▸ **Work instruction**
Search the entries for lines that contain the word "agent", and report each one found.

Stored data
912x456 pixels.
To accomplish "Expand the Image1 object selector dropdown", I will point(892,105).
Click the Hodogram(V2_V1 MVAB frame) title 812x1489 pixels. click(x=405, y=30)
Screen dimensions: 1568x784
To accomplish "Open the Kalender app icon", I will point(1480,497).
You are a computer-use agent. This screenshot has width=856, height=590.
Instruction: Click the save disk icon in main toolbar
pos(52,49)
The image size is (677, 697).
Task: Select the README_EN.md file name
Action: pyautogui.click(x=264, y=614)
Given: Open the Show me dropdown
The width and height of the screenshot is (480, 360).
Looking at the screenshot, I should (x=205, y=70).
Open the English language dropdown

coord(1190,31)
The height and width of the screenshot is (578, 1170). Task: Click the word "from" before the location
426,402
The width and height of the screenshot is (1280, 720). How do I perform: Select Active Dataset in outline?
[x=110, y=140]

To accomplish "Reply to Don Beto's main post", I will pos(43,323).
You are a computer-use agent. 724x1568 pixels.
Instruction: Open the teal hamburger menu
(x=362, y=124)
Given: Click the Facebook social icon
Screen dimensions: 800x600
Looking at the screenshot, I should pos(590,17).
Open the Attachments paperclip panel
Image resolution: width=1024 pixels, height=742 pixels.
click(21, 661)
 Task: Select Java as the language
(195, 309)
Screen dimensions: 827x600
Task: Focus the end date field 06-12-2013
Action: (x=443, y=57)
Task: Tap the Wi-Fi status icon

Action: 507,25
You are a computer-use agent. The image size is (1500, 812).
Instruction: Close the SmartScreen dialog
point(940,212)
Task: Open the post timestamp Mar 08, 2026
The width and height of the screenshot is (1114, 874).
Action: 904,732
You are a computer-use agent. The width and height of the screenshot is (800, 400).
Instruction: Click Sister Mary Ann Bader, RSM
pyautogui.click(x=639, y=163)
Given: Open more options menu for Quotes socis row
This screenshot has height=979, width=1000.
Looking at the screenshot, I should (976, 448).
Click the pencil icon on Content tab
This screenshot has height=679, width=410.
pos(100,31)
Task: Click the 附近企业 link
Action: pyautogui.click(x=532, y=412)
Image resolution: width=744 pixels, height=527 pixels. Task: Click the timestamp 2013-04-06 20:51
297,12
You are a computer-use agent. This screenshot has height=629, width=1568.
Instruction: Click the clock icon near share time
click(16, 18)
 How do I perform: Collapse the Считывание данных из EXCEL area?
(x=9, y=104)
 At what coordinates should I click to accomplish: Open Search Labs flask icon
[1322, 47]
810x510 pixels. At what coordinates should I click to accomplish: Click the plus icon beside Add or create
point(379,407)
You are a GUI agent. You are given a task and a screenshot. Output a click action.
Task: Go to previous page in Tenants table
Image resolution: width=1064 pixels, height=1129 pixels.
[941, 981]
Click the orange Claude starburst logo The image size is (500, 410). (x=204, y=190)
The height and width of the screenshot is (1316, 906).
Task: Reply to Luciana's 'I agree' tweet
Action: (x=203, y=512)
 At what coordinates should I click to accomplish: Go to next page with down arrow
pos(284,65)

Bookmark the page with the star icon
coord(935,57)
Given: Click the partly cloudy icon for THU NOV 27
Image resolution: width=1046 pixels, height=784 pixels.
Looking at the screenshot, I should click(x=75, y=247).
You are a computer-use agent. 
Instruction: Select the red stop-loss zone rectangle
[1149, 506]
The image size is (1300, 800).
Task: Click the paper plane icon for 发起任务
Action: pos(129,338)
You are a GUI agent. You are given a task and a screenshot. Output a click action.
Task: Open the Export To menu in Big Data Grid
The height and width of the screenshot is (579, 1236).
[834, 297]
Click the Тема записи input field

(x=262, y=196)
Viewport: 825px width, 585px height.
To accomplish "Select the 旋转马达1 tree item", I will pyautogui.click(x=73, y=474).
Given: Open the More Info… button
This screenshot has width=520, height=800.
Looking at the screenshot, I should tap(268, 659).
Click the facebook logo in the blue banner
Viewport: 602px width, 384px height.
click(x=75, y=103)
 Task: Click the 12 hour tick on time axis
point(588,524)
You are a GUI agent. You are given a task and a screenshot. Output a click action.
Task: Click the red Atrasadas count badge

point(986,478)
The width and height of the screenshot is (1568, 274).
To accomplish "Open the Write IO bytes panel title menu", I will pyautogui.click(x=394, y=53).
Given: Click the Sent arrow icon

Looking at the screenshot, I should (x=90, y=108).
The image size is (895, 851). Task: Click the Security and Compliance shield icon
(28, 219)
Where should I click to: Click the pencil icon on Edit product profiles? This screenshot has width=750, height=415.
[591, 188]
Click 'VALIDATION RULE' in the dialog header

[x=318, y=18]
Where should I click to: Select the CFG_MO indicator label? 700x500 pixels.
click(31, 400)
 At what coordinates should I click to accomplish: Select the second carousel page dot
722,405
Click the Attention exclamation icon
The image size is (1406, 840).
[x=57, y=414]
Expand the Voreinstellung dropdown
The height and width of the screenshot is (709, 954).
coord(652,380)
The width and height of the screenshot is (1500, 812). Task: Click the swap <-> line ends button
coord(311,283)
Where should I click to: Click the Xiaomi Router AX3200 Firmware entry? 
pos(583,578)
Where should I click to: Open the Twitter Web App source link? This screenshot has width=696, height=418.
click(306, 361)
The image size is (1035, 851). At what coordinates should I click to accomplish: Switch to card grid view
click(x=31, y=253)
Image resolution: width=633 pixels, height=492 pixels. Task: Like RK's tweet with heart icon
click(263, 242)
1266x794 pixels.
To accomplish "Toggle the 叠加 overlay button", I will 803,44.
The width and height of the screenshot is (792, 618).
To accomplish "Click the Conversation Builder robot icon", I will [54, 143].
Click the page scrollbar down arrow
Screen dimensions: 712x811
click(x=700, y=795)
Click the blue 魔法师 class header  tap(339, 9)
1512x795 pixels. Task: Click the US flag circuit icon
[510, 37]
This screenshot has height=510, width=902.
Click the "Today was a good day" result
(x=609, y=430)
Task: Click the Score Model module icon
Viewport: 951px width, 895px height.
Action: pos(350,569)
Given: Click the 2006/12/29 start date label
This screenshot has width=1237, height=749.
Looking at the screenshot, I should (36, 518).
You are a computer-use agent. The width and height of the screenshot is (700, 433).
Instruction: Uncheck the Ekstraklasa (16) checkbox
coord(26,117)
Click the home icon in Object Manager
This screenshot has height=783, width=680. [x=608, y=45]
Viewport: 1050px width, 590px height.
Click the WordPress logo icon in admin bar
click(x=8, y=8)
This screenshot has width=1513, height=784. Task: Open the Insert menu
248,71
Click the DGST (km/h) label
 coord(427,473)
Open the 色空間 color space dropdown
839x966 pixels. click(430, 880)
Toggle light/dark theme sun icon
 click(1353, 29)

▸ **Task solution**
You are a computer-use agent. This screenshot has width=856, height=590.
You are a computer-use agent. 724x1568 pixels.
You are a computer-use agent. The image size is (1500, 812).
You are a computer-use agent. The width and height of the screenshot is (800, 400).
You are a computer-use agent. This screenshot has height=629, width=1568.
You are a GUI agent. You are given a task and a screenshot. Output a click action.
You are a computer-use agent. 
You are a GUI agent. You are given a task and a screenshot. Output a click action.
You are a GUI agent. You are given a task and a screenshot. Output a click action.
You are a computer-use agent. The width and height of the screenshot is (700, 433).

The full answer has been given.